A Group of a few social media platforms where people can exchange their views or opinions regarding various activities is called Online Social Networks (OSN). At this juncture, OSN can be used as a social sensor to monitor emerging topics and trends such as topic detection, verification of the trend (spam detection), identifying the potential influencers in the society, identifying people’s emotions (sentiment analysis) towards various trends. OSN as a social sensor works is reusable, modular, and manageable. OSN reduces the time required from the traditional process for data analysis. OSN allows us to analyze in real-time, discover clusters-automatic searches; handles text, image, video, and audio; and the content can be organized using influence, time, location, and sentiment. Table 1 shows the various social networking platforms that people use and share their feelings with the community. OSN has become the only means for daily communications. Political announcements, Entertainment news, sports bulletin’s and many other significant announcements/decisions are circulated in OSN for a faster reach., Twitter stands in fourth position among the most commonly used social media platforms, according to Statista, one of the famous portals for statistics [3].
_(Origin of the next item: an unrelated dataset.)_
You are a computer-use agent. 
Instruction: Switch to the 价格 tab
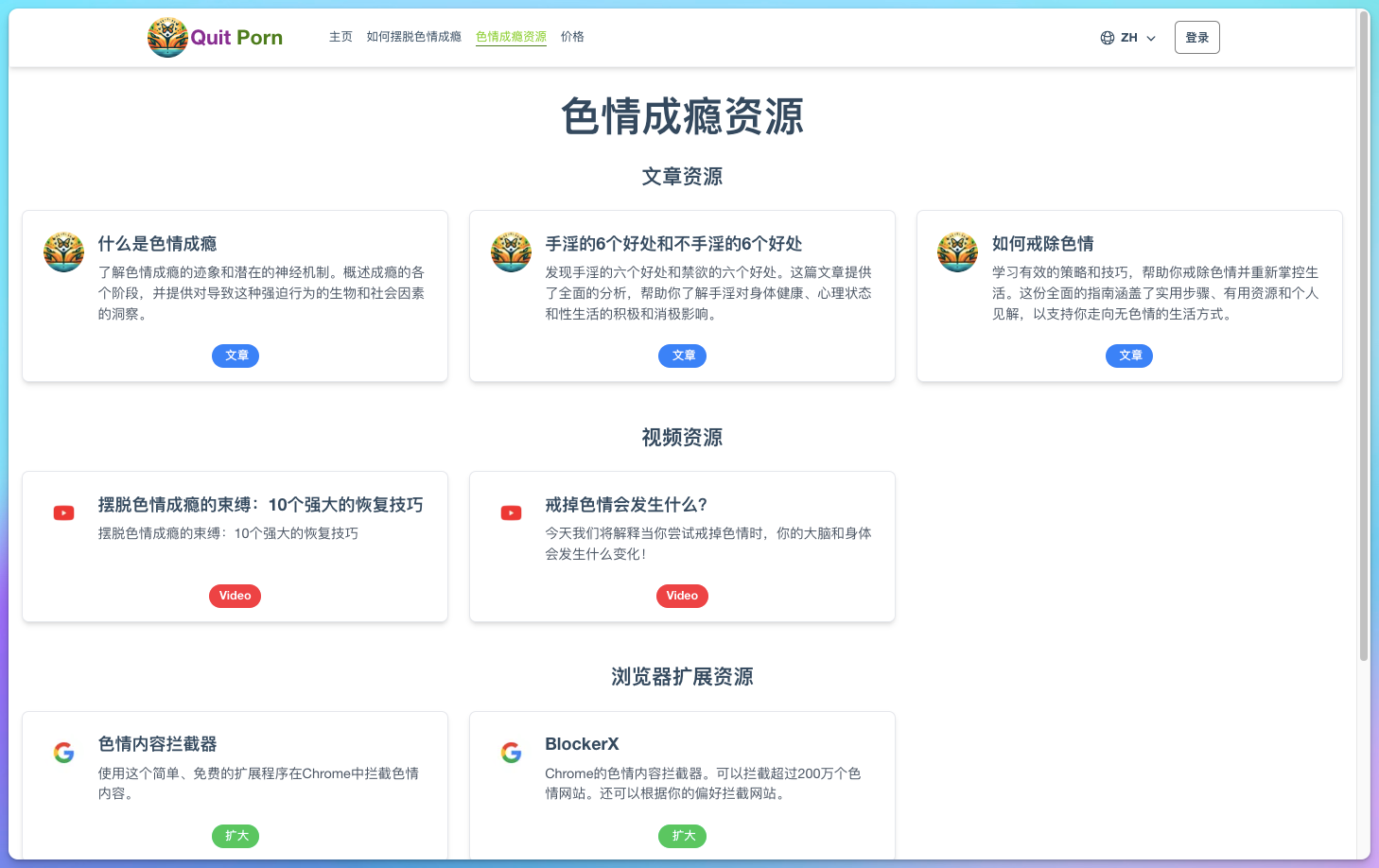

Popular Social Media Platforms
Popular Social Media Platforms
Along with the regular users for OSN, health care professionals started to consider OSN as a platform for providing care in 2015. Ibbara [4] explained the opportunities and challenges involved in using OSN for patient-doctor procedures and introduced a concept named “Health 2.0” [5].
Bellander [6] discussed the issues involved in gaining knowledge over online social networks from medical consultants and patients. Discussion over OSN might help doctors or healthcare professionals understand the patient views and understand the reasons for some misinterpretations among the general public. Understanding the peoples’ perspectives before attending is essential for health care professionals. Sentiment Analysis (SA) is used to summarize their attention on the statements over OSN. SA is a natural language processing technique to identify the hidden intent in the text. Kumar [7] defined sentiment analysis as quintuple (e i , a ij , S ijkl , h l , t l ). ‘e i ’ is an i th entity of the aspects in ‘a ij ’ given by ‘h‘ at the time ‘t l ‘ which helps to identify the hidden sentiment in the text. Sentiment analysis helps to track and help the patient community by the medical authorities based on the content over OSN [8, 9]. Twitter is the most commonly used platform to share thoughts with friends, family, and the outside world. Twitter is being used as a social media platform to share the medical teams’ information and get the general public’s views [10–17].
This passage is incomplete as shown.